I had just finished saying something like, “I think sometimes we push ourselves too hard because we feel like we need to prove to God that we are worthy of His blessing.” I was encouraging her to get more sleep when I realized she had sent me an email in the very, very, very, early hours of the morning.
The truth was I was benefiting from her sacrifice, her incredible work ethic, and her talent but even so I felt that I could testify that God would bless her and our project even if needed to take a nap.
I know this because I have had to take many naps myself. After serving for my church in Santiago, Chile for 18 months my health took a serious dive, and pushing myself became physically impossible. When I realized this was a problem God intended for me to live with I was very upset. How was I going to accomplish all the things I needed to accomplish?
In a moment of profound anger as my husband watched the tears slide down my face he said, “Summer, you can spend the rest of your life being frustrated or you can be grateful for what you can do.”
But we live in a world that evaluates us based on our accomplishments so it took me a very long time to come round to the “God looketh on the heart” truth. I thought I had to work to be worthy of blessings. And how was I going to do that when I could barely get out of bed?
Many years later my health is still fragile but it has taught me some spiritual lessons that have been invaluable. I have realized that as human beings we are ALL crazy limited. Even this friend of mine, who is remarkably capable, and accomplishes WAY more than me, has a limit to what she can accomplish in a day.

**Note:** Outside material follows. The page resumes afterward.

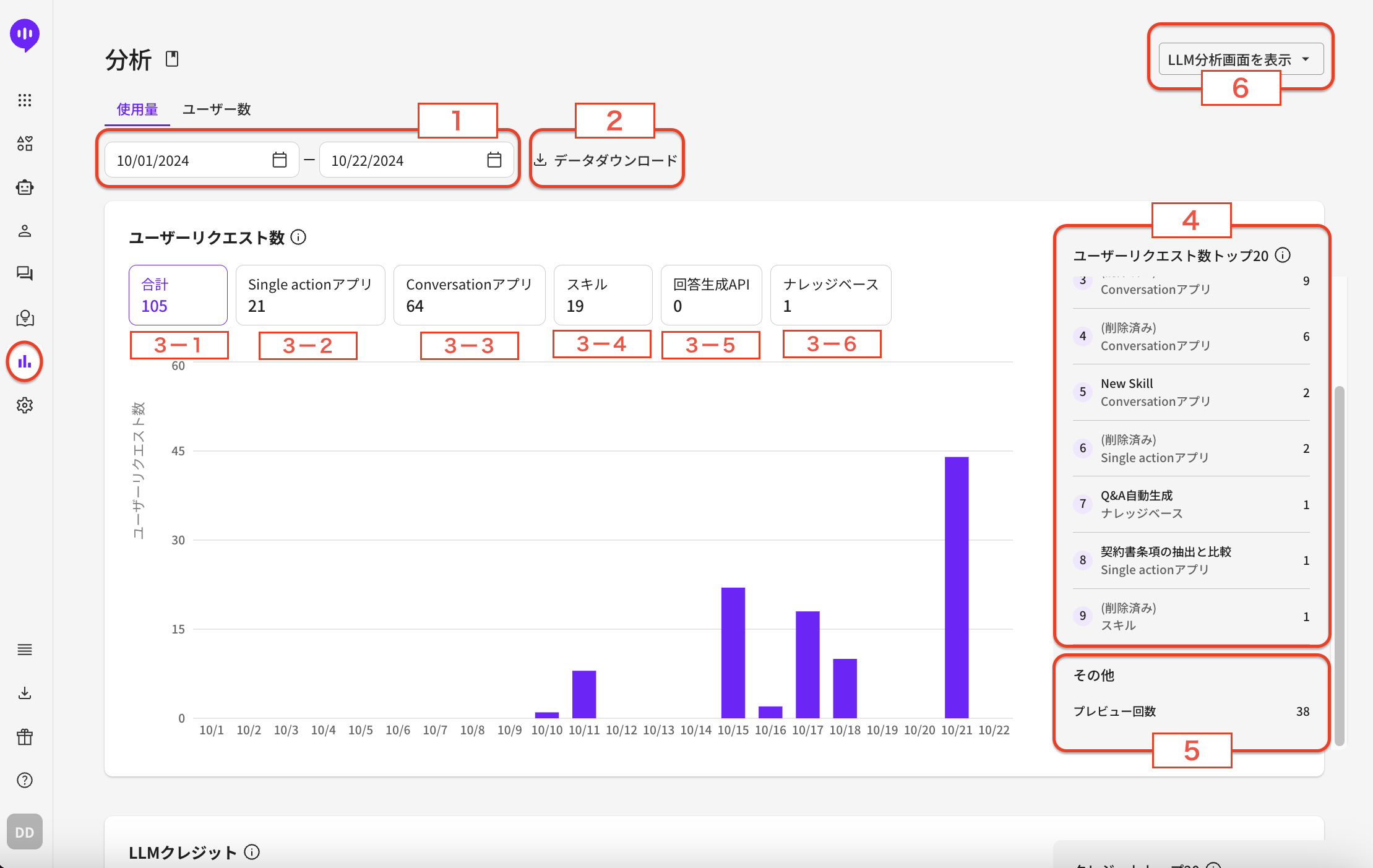1373x868 pixels.
Task: Click the DD user avatar button
Action: click(x=25, y=832)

But here is the thing… I believe our limitations as human being are ultimately a gift from God because they allow for greater spiritual growth, which is why He gave them to us.
I have realized the limits on my time and (especially) energy make my choices more meaningful. I cannot do it all. So, what will I choose to do?
Trying to answer this question brings me to God over and over again for guidance.
Sometimes the guidance I receive is to humble myself and ask for help from a certain person. I think God very much intends for us to need each other. It’s another one of the blessings of being limited human beings.
He doesn’t want me to complete my project alone He wants me to need my friend. And maybe she needs me to too, so I can testify to her that she is more than enough just as she is, she is already more than worthy and God can’t wait to bless her life, even if she takes a nap.